Stored data entries:
§ §

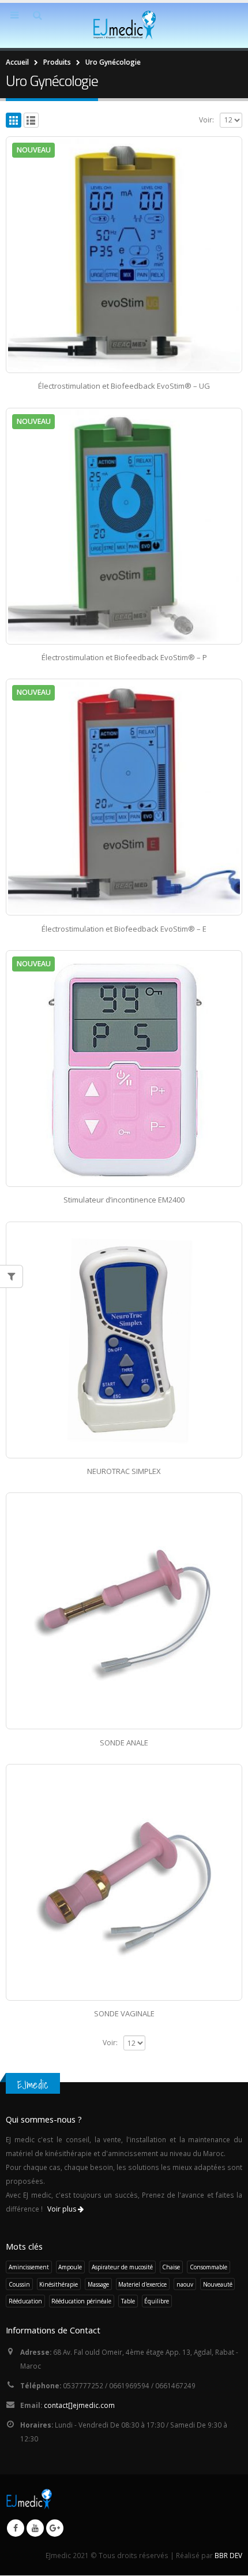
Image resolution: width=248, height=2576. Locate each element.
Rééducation (25, 2301)
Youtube (35, 2528)
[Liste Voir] (31, 120)
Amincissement (29, 2267)
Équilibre (156, 2301)
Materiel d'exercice (142, 2284)
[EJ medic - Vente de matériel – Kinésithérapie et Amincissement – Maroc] (124, 24)
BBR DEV (228, 2555)
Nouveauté (217, 2284)
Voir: (206, 120)
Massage (98, 2284)
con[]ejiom (79, 2405)
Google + (54, 2528)
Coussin (19, 2284)
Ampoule (70, 2267)
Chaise (171, 2267)
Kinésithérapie (58, 2284)
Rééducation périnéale (81, 2301)
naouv (184, 2284)
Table (128, 2301)
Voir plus (62, 2209)
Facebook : (15, 2528)
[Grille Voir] (13, 120)
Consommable (208, 2267)
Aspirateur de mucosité (122, 2267)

§ §

| Assignment |
Set down, please, the lines from the line holding "Google + (54, 2528)" through the final line of the data, exactly and with nothing added.

| Expected answer |
Google + (54, 2528)
Coussin (19, 2284)
Ampoule (70, 2267)
Chaise (171, 2267)
Kinésithérapie (58, 2284)
Rééducation périnéale (81, 2301)
naouv (184, 2284)
Table (128, 2301)
Voir plus (62, 2209)
Facebook : (15, 2528)
[Grille Voir] (13, 120)
Consommable (208, 2267)
Aspirateur de mucosité (122, 2267)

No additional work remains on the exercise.